JS-54.3
Mobile Lives in a Neighbourhood – Physical Mobility, Life Stories and Ageing

Wednesday, 13 July 2016: 14:45
Location: Hörsaal I (Neues Institutsgebäude (NIG))
Oral Presentation
Satu HEIKKINEN, Karlstad university, Sweden
‘Ageing in place’ is a notion which captures the importance of ageing in familiar surroundings for older people. Place is often conceptualized as the local environment, e.g. the neighbourhood of living. However, in the modern mobile world, older people are highly mobile, virtually as well as physically. This means that the notion of place also has to include mobility and ‘ageing in place’ may have to transcend local boundaries. The aim of this paper is to discuss ‘ageing in place’ based on narratives of physical mobility, i.e. everyday mobility/transportation and residential mobility, among older people living in the same neighbourhood.
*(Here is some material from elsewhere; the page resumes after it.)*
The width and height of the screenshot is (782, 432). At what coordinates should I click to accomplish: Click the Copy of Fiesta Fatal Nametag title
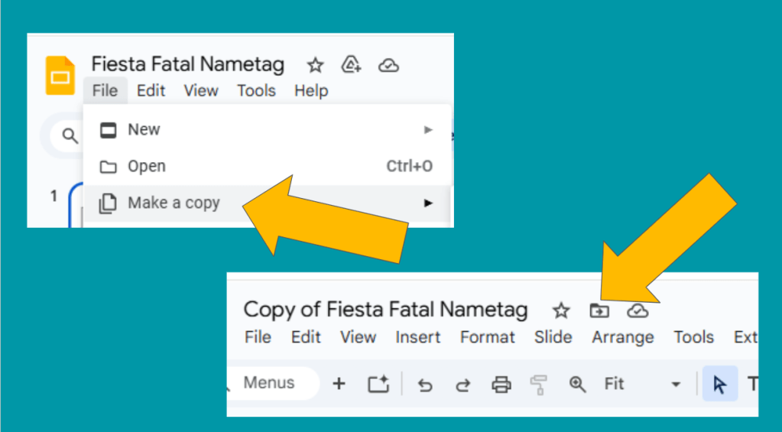pos(385,310)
18 interviewees 65 years and older were asked to retell their lived mobility. All interviewees lived in the same neighbourhood, Ljura in Norrköping, Sweden. In this way all stories converged in time and space, in Ljura, at the time of the interviews. Some interviewees had grown up in Norrköping while others originated from the very north and south of Sweden, as well as from abroad. The experiences of and ties to Ljura differed clearly based on when the interviewees moved to Ljura as well as previous experiences of mobility in life. While living in Ljura, routinized everyday mobility was connecting the neighbourhood to other important places for the informants, e.g. a nearby forest, the city centre, allotments and places from the childhood. Multilocal living was also important where living in the neighbourhood was, depending on season, shared with living in the summer cottage or traveling for longer periods in a camper.

The life stories of mobility among older people living in the same neighbourhood illustrate heterogeneous ways of relating to the neighbourhood as well as the importance of mobility to link places of significance to each other. The paper discusses conceptualisations of ‘ageing-in-place’ in relation to these results.